Finance Sustainable Buildings
The core feature of an on-bill scheme is the involvement and active role of the utility company supported by financing institutions in the energy renovation of residential buildings. The cornerstone of on-bill schemes is using the utility bill as the repayment vehicle for retrofitting or renovating residential buildings.
Based on the source of financing, there are two main mechanisms applicable to on-bill programmes: on-bill financing (OBF) and on-bill repayment (OBR). A typical On-bill Financing scheme represents an On-bill Repayment scheme where the utility company takes the role of the investor. Furthermore, there are two types of On-bill Repayment schemes: type A, where the utility company uses its own funds to finance the interventions, selling these loans to financial institutions in the second phase of the project; and type B, where the utility company raises private capital upfront.
Despite the fact that on-bill schemes can be structured to ensure “bill neutrality” (meaning that the projected energy savings offset the fixed monthly loan or tariff instalment), the European Consumer Organisation BEUC recommends that the amount of the repayment should not exceed the savings or be compensated by increased comfort instead.
On-bill schemes are successful in resolving some of the typical barriers energy efficiency projects may face when implemented in residential buildings, such as:
However, these schemes introduce end-user barriers as the incentives split between tenants and owners, where the benefits and costs of energy renovation are unevenly distributed. In short, owners tend not to invest in energy savings measures that primarily benefit tenants, while tenants are not willing to make investments in residential units they do not own. A way of overcoming split incentives for the utilities is to scale up this approach aiming at offering lower prices without diminishing sales targets.

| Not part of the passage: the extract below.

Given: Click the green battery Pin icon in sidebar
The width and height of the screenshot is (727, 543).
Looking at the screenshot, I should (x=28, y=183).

This scheme will increase the available funds for retrofitting and renovation projects as part of the life cycle of buildings. This scheme overcomes upfront barriers faced by the owners of a real estate property.

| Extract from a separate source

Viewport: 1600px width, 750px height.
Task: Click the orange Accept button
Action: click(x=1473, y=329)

Aiming at solving the owner-tenant dilemma, the EU member states should introduce owner-tenant laws that enhance the fair distribution of the investment costs, for example by using a share of the energy benefits for investment repayments and making the renovation investment equally appealing for both groups.
Provisions for protecting investors from default on the repayment of renovation costs while maintaining consumer protection should also be considered. Increasing credit protection would allow investors to relax their lending criteria, allowing much easier and more efficient uptake of on-bill schemes. For vulnerable groups of people, public authorities must act as guarantors in case of end-user default by implementing loan loss reserves and guarantee funds; this would replace potentially undesirable means of securitisation, such as grid disconnections.
Manitoba Hydro Power smart residential loan programme, Canada
Manitoba Hydro offers its residential customers Pay-As-You-Save (PAYS) financing for eligible energy efficiency upgrades, notably for space heating, insulation, and water heating equipment. Monthly payments are added to the utility bill and are transferable to the next homeowner. Launched in 2005, this program supports around 5,000 participants per year, with approximately 6,000 USD of investment. Besides this, the program has a loan default rate equal to 0.48%, and on average a project saves 825 kWh/year, or 7.5% of energy used.
Among the supported interventions, there are: residential space heating equipment; insulation and residential water heating and conservation; drain water heat recovery systems; and water efficient toilets. The potential beneficiaries are residential customers of the Manitoba Hydro, with homes where energy improvements are made and have an active Manitoba Hydro account in good standing.
In this case, the capital for the on-bill programme comes from public money of the Manitoba government and lend to the Manitoba Hydro at low cost. The Manitoba government does not back any of the loans. The maximun term depends on the upgrade, but the most common terms go up to 20-25 years. The interest rate charged by Manitoba Hydro sits at 4.8%.
Key strengths were found upon this specific case. Relaxed underwriting criteria resulting in rejection rate of 5%, interest rates were kept relatively low, and a quick turnaround time for approval of around 48 hours. Additionally, this business model supported a limited range of interventions.